BACKEND="flashinfer"
MEM_FRAC="0.85"
CTX="32768"
EXTRA_ARGS=""

case $MODEL in
  *"FP8"*)   EXTRA_ARGS="--quantization fp8" ;;
  *"1M"*)    CTX="131072" ;;   # cap at 128K
  *"Phi"*)   CTX="16384" ;;
  *"Llama"*) CTX="8192" ;;
esac

lsof -ti :$PORT | xargs -r kill -9 2>/dev/null
sleep 2

python -m sglang.launch_server \
  --model-path $MODEL \
  --port $PORT \
  --attention-backend $BACKEND \
  --context-length $CTX \
  --mem-fraction-static $MEM_FRAC \
  $EXTRA_ARGS

The script uses flashinfer as the universal default, eliminating MoE/Dense branching. Model-path keywords (FP8, 1M, Phi, Llama) trigger special overrides automatically.

Five Core Principles

  • Unify on flashinfer — works for both MoE and Dense models, removing a common source of configuration errors.
  • Default to AWQ — even when VRAM is abundant, AWQ frees memory for longer contexts and higher concurrency.
  • Deterministic port numbering — 30000 + (params × 10) + quant offset. No memorization needed.
  • 30% VRAM headroom — model weight × 1.3 must fit within GPU VRAM to handle concurrent users safely.
  • Hot-swap by default — launch the new model first, verify, then switch. Zero-downtime model replacement becomes routine.
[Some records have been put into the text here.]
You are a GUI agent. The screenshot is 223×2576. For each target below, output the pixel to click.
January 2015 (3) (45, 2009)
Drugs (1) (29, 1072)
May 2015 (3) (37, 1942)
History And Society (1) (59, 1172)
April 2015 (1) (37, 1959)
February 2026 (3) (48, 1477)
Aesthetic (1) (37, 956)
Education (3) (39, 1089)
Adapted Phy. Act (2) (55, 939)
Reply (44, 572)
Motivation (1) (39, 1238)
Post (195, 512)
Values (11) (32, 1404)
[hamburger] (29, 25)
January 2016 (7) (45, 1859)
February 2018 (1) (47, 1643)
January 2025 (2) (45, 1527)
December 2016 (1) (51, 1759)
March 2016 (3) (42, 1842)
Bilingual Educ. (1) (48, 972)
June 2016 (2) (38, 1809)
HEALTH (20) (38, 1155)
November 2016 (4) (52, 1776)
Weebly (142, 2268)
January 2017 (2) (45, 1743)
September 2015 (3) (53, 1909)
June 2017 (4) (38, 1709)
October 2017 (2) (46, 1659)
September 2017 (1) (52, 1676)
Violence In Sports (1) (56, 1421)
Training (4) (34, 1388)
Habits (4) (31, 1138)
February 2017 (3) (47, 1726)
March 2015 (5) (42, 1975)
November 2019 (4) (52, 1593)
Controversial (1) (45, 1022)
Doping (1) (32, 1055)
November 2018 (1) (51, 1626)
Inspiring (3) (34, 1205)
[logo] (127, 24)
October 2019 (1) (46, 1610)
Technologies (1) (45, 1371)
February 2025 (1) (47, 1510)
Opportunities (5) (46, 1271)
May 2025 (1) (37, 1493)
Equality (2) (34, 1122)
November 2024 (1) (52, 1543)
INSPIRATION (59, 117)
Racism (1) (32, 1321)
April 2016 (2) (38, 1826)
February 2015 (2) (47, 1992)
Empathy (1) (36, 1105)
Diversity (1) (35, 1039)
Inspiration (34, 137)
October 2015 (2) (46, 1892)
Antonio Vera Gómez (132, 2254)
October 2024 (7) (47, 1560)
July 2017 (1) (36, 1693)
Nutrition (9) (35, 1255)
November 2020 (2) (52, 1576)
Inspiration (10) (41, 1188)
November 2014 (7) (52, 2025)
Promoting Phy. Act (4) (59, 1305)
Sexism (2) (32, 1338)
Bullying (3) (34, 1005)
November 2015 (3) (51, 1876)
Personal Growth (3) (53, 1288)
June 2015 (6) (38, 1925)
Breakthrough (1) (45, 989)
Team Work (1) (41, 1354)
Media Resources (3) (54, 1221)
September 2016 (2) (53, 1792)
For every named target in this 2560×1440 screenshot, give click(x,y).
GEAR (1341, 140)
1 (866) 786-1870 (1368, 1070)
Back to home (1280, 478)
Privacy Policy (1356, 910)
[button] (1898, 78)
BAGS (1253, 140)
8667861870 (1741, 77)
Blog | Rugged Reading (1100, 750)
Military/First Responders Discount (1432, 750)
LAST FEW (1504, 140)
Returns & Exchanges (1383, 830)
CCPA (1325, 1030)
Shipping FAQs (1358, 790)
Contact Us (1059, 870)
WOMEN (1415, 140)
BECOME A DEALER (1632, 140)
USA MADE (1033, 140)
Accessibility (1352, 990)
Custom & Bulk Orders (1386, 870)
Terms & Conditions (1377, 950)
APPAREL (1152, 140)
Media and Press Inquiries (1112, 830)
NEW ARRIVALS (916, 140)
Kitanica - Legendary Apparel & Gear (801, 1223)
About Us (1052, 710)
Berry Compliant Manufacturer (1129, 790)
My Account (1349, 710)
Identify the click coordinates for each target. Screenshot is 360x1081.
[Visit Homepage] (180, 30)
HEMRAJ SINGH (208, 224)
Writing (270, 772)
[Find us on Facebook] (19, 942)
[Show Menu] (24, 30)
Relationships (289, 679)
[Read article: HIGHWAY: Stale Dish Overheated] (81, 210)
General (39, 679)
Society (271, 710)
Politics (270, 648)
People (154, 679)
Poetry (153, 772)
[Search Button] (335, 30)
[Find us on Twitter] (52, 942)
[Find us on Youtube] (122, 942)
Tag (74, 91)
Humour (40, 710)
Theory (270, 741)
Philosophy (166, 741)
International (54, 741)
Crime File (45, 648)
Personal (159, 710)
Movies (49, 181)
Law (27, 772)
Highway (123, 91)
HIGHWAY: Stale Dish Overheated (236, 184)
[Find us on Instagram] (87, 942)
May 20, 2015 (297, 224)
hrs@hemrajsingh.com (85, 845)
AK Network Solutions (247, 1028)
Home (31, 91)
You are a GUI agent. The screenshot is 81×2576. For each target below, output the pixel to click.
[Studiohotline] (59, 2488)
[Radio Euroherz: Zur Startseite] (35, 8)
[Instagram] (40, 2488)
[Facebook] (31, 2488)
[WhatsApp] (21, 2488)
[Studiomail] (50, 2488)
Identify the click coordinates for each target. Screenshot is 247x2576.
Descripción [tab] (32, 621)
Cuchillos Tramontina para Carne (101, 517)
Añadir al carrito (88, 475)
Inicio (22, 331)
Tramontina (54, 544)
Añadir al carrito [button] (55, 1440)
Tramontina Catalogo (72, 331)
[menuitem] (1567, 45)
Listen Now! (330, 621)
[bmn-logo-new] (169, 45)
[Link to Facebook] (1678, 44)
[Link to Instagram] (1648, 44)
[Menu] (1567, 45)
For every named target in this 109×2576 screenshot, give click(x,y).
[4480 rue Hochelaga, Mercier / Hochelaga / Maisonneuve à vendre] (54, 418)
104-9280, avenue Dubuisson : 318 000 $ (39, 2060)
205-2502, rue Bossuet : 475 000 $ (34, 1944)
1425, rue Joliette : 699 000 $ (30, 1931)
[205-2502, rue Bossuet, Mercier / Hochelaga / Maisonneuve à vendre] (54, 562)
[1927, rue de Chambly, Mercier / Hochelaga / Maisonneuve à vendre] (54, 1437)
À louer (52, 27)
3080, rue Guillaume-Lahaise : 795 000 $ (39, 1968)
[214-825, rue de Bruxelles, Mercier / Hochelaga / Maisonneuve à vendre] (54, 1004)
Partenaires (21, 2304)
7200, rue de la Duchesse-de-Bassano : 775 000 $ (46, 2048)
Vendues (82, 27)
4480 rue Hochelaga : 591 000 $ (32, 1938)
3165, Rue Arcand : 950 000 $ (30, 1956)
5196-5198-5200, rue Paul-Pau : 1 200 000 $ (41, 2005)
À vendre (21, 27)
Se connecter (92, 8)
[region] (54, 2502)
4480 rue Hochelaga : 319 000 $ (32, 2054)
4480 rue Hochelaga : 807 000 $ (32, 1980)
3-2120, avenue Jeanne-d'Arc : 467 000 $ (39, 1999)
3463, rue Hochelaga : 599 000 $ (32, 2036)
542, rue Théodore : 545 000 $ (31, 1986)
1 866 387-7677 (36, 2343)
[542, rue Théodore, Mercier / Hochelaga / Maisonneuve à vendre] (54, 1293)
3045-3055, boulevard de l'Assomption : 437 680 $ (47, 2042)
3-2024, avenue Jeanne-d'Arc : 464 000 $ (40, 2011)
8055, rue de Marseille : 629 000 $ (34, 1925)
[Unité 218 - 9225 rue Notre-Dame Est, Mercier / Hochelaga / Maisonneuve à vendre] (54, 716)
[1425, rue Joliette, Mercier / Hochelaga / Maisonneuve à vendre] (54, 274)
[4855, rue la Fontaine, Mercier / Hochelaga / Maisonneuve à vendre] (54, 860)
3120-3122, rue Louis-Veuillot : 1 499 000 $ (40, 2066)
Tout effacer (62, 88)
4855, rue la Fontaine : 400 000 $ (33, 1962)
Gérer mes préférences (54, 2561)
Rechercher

These five rules were distilled from serving 23 models across two GPUs (RTX Pro 6000 96 GB and RTX 5060 Ti 16 GB) with SGLang 0.5.8.post1 and CUDA 12.8. They apply universally regardless of which specific models you deploy — the principles transfer to any SGLang serving environment. As MoE support improves with each SGLang release, check the latest release notes, but the flashinfer-first strategy will remain the safest default.